Screen-recorded training guides are ideal for remote Zendesk onboarding. Record yourself walking through each Zendesk workflow with narration explaining your decisions. Tools like Glitter automatically generate video, annotated screenshots, and written steps from a single recording. Remote agents can learn how to use Zendesk at their own pace, in their own time zone, and revisit guides whenever they need a refresher. This eliminates the scheduling challenges of live customer support software training across distributed teams.

How do I document Zendesk macros for my team?

Record a walkthrough of your most-used macros in action. Show how to find and apply each macro, what fields it auto-fills, when to modify the template text before sending, and which scenarios each macro is designed for. Organize your documentation by category (billing, technical, account management) so agents can find the right macro quickly. Also record how to create new macros from scratch, since your library will grow as your product evolves.

What's the biggest mistake teams make when training on Zendesk?

The biggest mistake is relying entirely on live shadowing with no documentation. When training happens only through observation, knowledge disappears the moment the experienced agent leaves. The second biggest mistake is creating text-only SOPs for a visual, dynamic application. Zendesk involves navigating between multiple screens, reading contextual cues, and making judgment calls. Text alone cannot capture the visual flow and decision-making process. You need screenshots and video alongside written steps.

How often should I update my Zendesk training guides?

Update guides whenever Zendesk changes its interface, whenever you add or modify macros, views, or triggers, and whenever your internal processes change (new escalation paths, updated SLA tiers, revised tagging conventions). Do a general review quarterly. If you're using Glitter, re-recording a workflow takes just a few minutes, which makes regular updates practical. Outdated guides are worse than no guides because they create confusion and erode trust in your training materials.

How do I handle Zendesk training for different support tiers?

Create separate guide sets for each tier. Tier 1 agents need guides focused on common ticket handling, basic macros, and when to escalate. Tier 2 agents need guides for advanced troubleshooting, specialized workflows, and deeper product knowledge. Tier 3 or specialist agents need guides for complex investigations, engineering coordination, and edge case handling. Some guides (like views, tagging, and SLA policies) apply across all tiers and should be shared.

How many Zendesk training guides does a typical support team need?

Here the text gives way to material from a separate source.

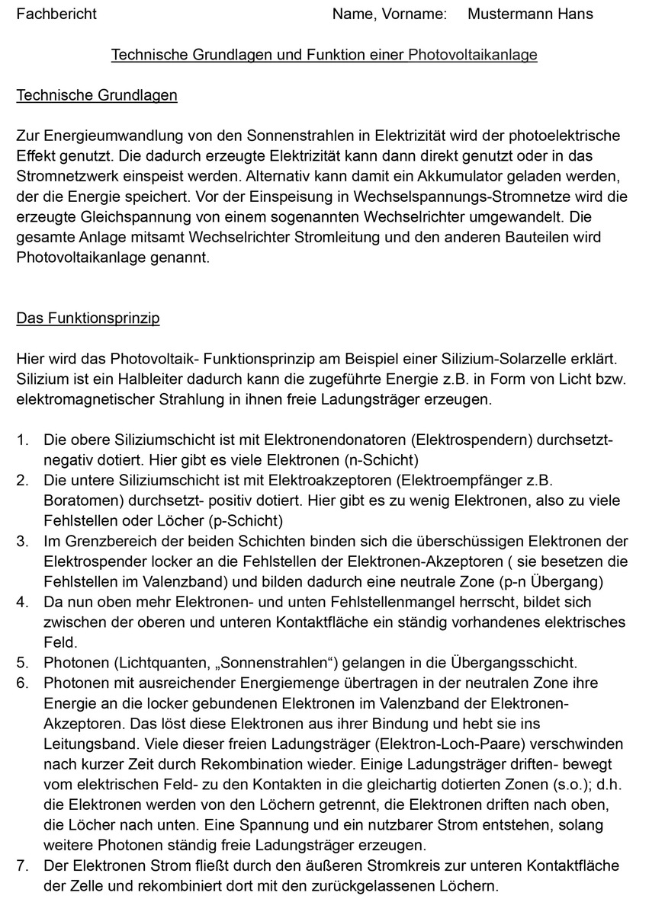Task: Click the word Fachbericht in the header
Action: [x=56, y=14]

Most support teams need 10-20 core guides to cover essential Zendesk workflows. This includes ticket triage, common macros, views setup, escalation handling, SLA management, tagging conventions, help center article creation, and reporting. Teams with multiple products, complex escalation paths, or specialized workflows may need 25-30 guides. Start with the 5-7 workflows your team uses daily and expand from there based on where new agents struggle most.

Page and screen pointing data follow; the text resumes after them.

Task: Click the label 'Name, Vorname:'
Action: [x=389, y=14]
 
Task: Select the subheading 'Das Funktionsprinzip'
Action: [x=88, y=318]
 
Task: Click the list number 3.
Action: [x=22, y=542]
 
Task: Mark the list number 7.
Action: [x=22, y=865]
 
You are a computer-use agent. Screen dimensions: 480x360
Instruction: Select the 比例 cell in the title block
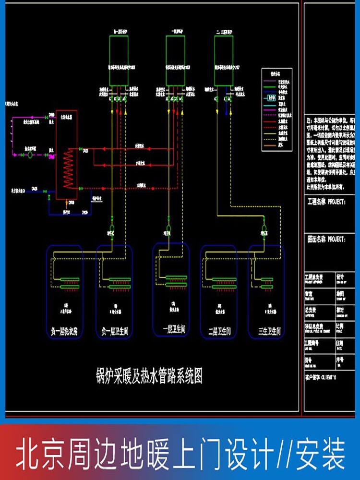pos(340,325)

Can I train my team on Zendesk automations and triggers without being an admin?

Agents don't need admin access to understand how triggers and automations affect their work. Record a walkthrough explaining your key triggers (what they do, when they fire, how they affect tickets) and automations (time-based rules, auto-close policies, follow-up reminders). Agents who understand the system's background behavior make fewer mistakes and stop fighting against automated workflows. Admin-level guide creation and editing is only needed for the team leads who actually manage these configurations.